# ISTRUZIONE SCRITTA 1
Restituisci invariate le righe dei record dalla riga che contiene "Screen dimensions: 1276x952" alla riga che contiene "Click the Reworded", entrambe incluse.

# ESTRATTO DEL DOCUMENTO
-=-=-

Un audace architettura romanica nel cuore delle marche: Santa Maria di Chiaravalle

Un po’ di storia

L’Abbazia di Santa Maria di Chiaravalle (fig. 1) di Fiastra sorge nel comune di Urbisaglia (MC), antica città romana dal nome Urbs Salvia, tra le valli del fiume Chienti e del fiume Fiastra, nel cuore delle Marche ed alle pendici dell’Appennino centrale. Si tratta della chiesa di stile romanico più grande e sorprendente delle Marche nata nel XII secolo e retta dai monaci cistercensi che giunsero dalla lontana Lombardia insediandosi in questo spicchio di terra marchigiana.

 

La fondazione dell’Abbazia si deve all’opera del duca di Spoleto e marchese di Ancona, Guarniero II, che ebbe anche la premura di dotarla di un vasto territorio tra i fiumi Fiastra e Chienti. Secondo lo studioso Antonio Cadei, a cui si deve una delle analisi più puntuali dell’Abbazia di Fiastra, la costruzione della Chiesa è presumibilmente datata tra il 1142 ed il 1200: infatti, anche se venne consacrata nel 1173, nel 1196 non risultava ancora completata[1].

Sono state individuate cinque fasi costruttive nell’arco del XII secolo: tra il 1142 ed il 1145 è contenuto l’inizio dei lavori di costruzione che hanno interessato il blocco tra la zona del coro e l’innesto delle navate; a partire dal 1150 ebbe inizio la seconda fase che corrispose alla costruzione degli edifici della zona orientale; la terza fase edilizia iniziò a partire dal 1163 quando le fonti citano la presenza di maestranze estranee all’ordine e capeggiate da Alberico muratore ed i cui nomi sono incisi sui capitelli delle navate; la quarta fase riguardò la copertura delle navate che durò un decennio a partire dalla fine degli anni settanta; durante l’ultima fase, infine, si continuò a lavorare negli spazi del coro e del transetto con la costruzione della nuova volta del presbiterio e di quella della prima campata della navata centrale[2].

Da Chiaravalle di Milano giunsero a Fiastra ben dodici monaci che diedero avvio al carisma spirituale cistercense in terra marchigiana. La comunità ebbe un grande sviluppo: giunse ad ospitare circa cento fra monaci e conversi e venne dotata di numerosi fabbricati e terreni.

Sotto questo grande impulso il monastero ottenne la tutela imperiale e fu sottoposto direttamente alla Sede Pontificia conferendo all’abate numerosi vantaggi.

-=-=-

# ISTRUZIONE SCRITTA 2
Porta avanti il testo sull'Abbazia di Santa Maria di Chiaravalle di Fiastra, partendo dopo la sua ultima frase.

(Record di puntamento su testo ed elementi)

-=-=-

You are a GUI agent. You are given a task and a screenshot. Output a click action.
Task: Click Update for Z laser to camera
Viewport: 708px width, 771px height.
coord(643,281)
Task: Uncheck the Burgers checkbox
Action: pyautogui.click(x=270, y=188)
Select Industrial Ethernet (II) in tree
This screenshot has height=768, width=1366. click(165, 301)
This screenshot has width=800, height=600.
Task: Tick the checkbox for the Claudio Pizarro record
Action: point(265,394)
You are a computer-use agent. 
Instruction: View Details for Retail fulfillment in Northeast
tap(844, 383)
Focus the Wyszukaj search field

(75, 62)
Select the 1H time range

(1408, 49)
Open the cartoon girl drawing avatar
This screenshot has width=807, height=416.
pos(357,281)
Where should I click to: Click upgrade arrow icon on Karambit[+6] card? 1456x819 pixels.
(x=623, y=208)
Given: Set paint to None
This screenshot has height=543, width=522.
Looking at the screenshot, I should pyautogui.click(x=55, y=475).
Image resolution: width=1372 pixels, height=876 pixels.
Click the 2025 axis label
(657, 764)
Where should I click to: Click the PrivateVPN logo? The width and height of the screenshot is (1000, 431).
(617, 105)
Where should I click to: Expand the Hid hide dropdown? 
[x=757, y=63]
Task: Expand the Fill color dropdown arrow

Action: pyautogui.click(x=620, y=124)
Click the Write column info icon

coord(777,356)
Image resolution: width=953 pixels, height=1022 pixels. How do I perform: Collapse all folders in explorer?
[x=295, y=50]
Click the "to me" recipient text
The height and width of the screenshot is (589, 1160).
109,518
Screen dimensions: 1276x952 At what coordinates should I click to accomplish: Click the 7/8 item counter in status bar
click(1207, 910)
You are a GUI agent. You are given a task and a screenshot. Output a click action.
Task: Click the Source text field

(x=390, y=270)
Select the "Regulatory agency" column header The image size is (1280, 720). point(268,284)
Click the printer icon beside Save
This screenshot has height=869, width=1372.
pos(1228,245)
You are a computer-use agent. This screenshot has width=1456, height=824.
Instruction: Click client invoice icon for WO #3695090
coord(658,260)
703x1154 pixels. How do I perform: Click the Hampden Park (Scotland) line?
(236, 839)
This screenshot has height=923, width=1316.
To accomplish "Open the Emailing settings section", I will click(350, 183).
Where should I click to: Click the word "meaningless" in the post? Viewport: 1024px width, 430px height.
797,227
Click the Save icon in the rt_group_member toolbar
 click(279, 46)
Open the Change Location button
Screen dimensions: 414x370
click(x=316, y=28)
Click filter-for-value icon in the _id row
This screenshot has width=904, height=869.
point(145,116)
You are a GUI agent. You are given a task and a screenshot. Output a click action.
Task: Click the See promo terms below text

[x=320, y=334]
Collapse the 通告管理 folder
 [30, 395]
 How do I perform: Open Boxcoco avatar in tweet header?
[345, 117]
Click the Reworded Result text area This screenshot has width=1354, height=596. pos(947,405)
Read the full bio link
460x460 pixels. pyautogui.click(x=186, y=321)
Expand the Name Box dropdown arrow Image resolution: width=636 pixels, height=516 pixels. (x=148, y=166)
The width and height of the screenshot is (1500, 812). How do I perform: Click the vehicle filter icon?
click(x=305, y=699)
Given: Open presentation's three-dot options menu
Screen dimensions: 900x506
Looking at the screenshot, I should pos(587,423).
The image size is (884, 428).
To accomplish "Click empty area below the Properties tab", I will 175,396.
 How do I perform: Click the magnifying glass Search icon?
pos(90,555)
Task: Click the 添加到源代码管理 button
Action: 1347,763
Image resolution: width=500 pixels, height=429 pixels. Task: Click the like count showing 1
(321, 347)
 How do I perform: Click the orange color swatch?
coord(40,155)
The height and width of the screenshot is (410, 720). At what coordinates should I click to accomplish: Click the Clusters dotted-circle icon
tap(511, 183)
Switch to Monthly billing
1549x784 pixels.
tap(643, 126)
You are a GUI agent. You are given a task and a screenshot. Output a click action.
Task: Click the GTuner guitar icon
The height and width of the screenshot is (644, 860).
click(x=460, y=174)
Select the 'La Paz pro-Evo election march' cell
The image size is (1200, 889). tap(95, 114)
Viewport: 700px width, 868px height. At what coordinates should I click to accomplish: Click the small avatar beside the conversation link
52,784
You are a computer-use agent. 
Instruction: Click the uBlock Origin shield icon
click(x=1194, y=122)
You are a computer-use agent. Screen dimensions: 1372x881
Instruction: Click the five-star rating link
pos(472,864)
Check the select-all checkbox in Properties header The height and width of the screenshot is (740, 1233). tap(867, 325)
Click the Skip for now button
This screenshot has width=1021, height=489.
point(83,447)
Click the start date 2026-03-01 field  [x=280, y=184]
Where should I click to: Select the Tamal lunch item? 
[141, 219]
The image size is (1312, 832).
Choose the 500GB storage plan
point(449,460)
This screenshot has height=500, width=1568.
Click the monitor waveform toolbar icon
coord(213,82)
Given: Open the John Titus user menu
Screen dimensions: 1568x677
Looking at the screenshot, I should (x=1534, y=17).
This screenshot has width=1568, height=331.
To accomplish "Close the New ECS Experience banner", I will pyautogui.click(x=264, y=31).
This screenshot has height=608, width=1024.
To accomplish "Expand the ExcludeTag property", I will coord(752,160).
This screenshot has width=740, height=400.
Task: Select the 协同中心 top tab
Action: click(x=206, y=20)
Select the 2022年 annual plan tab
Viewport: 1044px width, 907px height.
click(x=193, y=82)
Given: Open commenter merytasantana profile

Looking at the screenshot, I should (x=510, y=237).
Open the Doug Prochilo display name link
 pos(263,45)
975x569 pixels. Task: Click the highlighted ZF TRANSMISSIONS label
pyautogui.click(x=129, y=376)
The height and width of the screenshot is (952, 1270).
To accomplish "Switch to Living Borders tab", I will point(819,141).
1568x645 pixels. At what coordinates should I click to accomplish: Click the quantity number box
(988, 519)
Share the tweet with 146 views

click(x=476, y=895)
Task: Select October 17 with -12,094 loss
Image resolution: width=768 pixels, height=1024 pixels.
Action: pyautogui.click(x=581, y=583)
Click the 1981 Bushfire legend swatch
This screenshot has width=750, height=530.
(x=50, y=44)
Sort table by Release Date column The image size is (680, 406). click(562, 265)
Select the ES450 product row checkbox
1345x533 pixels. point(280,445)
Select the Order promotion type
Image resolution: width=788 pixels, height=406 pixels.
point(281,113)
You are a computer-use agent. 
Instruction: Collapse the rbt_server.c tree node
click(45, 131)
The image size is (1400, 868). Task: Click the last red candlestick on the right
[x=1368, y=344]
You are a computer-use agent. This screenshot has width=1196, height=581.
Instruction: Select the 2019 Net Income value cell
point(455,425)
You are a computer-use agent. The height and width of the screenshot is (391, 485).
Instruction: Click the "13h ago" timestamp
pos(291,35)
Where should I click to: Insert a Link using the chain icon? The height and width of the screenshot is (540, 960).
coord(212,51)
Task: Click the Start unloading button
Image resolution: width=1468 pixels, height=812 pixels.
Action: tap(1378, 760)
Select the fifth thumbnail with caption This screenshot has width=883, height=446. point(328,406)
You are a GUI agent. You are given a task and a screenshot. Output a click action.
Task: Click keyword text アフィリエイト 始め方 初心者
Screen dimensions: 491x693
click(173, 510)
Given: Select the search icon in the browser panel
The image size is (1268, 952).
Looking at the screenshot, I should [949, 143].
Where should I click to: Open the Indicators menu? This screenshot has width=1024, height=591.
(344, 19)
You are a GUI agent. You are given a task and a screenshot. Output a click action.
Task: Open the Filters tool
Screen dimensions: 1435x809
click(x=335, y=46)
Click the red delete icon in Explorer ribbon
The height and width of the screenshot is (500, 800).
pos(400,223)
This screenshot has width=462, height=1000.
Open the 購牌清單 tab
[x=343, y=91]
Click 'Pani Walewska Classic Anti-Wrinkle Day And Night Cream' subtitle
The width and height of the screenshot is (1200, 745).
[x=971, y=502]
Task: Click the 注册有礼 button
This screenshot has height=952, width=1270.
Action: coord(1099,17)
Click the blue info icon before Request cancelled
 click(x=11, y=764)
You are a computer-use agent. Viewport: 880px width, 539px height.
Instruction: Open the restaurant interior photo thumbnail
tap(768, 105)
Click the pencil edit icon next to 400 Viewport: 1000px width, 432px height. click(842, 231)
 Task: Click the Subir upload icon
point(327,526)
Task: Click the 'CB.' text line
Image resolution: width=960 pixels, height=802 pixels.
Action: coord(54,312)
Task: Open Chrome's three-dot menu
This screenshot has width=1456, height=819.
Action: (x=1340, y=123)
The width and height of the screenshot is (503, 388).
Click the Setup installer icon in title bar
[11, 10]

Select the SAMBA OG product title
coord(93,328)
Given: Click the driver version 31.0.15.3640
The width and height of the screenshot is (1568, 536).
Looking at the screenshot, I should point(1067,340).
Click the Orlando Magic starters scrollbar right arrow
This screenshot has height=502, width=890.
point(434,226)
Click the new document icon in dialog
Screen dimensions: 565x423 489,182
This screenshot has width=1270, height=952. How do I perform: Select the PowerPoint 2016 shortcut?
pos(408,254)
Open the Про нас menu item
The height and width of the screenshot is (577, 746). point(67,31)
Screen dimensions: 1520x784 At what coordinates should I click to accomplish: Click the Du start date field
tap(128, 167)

-=-=-

# RISULTATO ATTESO 1
Screen dimensions: 1276x952 At what coordinates should I click to accomplish: Click the 7/8 item counter in status bar
click(1207, 910)
You are a GUI agent. You are given a task and a screenshot. Output a click action.
Task: Click the Source text field

(x=390, y=270)
Select the "Regulatory agency" column header The image size is (1280, 720). point(268,284)
Click the printer icon beside Save
This screenshot has height=869, width=1372.
pos(1228,245)
You are a computer-use agent. This screenshot has width=1456, height=824.
Instruction: Click client invoice icon for WO #3695090
coord(658,260)
703x1154 pixels. How do I perform: Click the Hampden Park (Scotland) line?
(236, 839)
This screenshot has height=923, width=1316.
To accomplish "Open the Emailing settings section", I will click(350, 183).
Where should I click to: Click the word "meaningless" in the post? Viewport: 1024px width, 430px height.
797,227
Click the Save icon in the rt_group_member toolbar
 click(279, 46)
Open the Change Location button
Screen dimensions: 414x370
click(x=316, y=28)
Click filter-for-value icon in the _id row
This screenshot has width=904, height=869.
point(145,116)
You are a GUI agent. You are given a task and a screenshot. Output a click action.
Task: Click the See promo terms below text

[x=320, y=334]
Collapse the 通告管理 folder
 [30, 395]
 How do I perform: Open Boxcoco avatar in tweet header?
[345, 117]
Click the Reworded Result text area This screenshot has width=1354, height=596. pos(947,405)

# RISULTATO ATTESO 2
Nel 1422 Braccio da Montone, signore di Perugia e capitano di ventura, prese d’assalto l’abbazia saccheggiandola e demolendo le volte della navata e del transetto. Seguirono anni di decadimento: dal 1456 fu affidata in commenda e dal 1581 al 1773 fu concessa ai Gesuiti. I beni relativi all’abbazia furono affidati al marchese Alessandro Bandini da Camerino. Nel XIX secolo Sigismondo Bandini, figlio del citato marchese camerte, fece costruire un elegante palazzo sacrificando l’ala sud del chiostro e parte dell’ala orientale. Sigismondo Bandini morì senza eredi e l’abbazia venne trasformata in una fondazione che ancora oggi amministra il patrimonio custodendone anche il monumento[3].

 

L’architettura: i principi regolatori scelti da San Bernardo ed applicati a Fiastra

L’architettura esterna

San Bernardo (Fontaine-les-Dijon, 1090 – Abbazia di Clairvaux, 1153), fondatore dell’ordine cistercense, desiderava che i monaci vivessero una vita semplice, austera e priva del superfluo sia nella propria cella che nella mensa, ma nei momenti collettivi potevano godere di spazi più solenni e ampi, come è possibile notare nella Chiesa, nel chiostro, nella Sala del Capitolo e negli altri ambienti. Inoltre per San Bernardo l’arte era un mezzo per elevarsi a Dio, introducendo il monaco alla contemplazione della bellezza come meditazione spirituale che poteva coniugarsi anche con il loro stile di vita povero.

Tali direttive di umiltà e povertà furono pienamente soddisfatte nell’Abbazia di Fiastra, la cui architettura sintetizza ascesi spirituale e austera eleganza grazie alla sapiente composizione armonica degli spazi.

La chiesa venne costruita secondo lo stile romanico-borgognone.

La facciata della Chiesa (fig. 2), semplice nella sua imponenza e a salienti, è caratterizzata da un rosone e da un motivo trasversale di archetti ciechi a tutto sesto che si intrecciano tra loro formando altri archetti a sesto acuto. Si accede all’atrio antistante l’ingresso salendo sei gradini, di cui solo tre sono originali in marmo poiché al momento della costruzione il piano della strada antistante era più elevato. L’atrio è suddiviso in tre campate con volte che poggiano su colonne addossate ai muri terminanti con capitelli a motivi goticizzanti. Il portale d’ingresso è policromo ed ornato da tre pilastri e tre colonne con archi a tutto sesto. Prima della distruzione ad opera di Braccio da Montone la Chiesa era dotata di una torre campanaria, chiamata tiburio.

 

Lungo tutto il perimetro del muro esterno vi è un ricco fregio di archetti ciechi.

I muri esterni della navata centrale, ovviamente più alti di quelli delle navate laterali, sono ritmicamente ornati da monofore di stile romanico. Questo ritmo è similmente ripetuto nelle monofore dei muri esterni delle navate laterali. Il muro esterno dell’abside, invece, nonostante sia stato appesantito da costruzioni posteriori, conserva l’antico rosone originale.

La Chiesa è interamente costruita in laterizio. I portali, i capitelli, i rosoni ed altri ornamenti sono in pietra.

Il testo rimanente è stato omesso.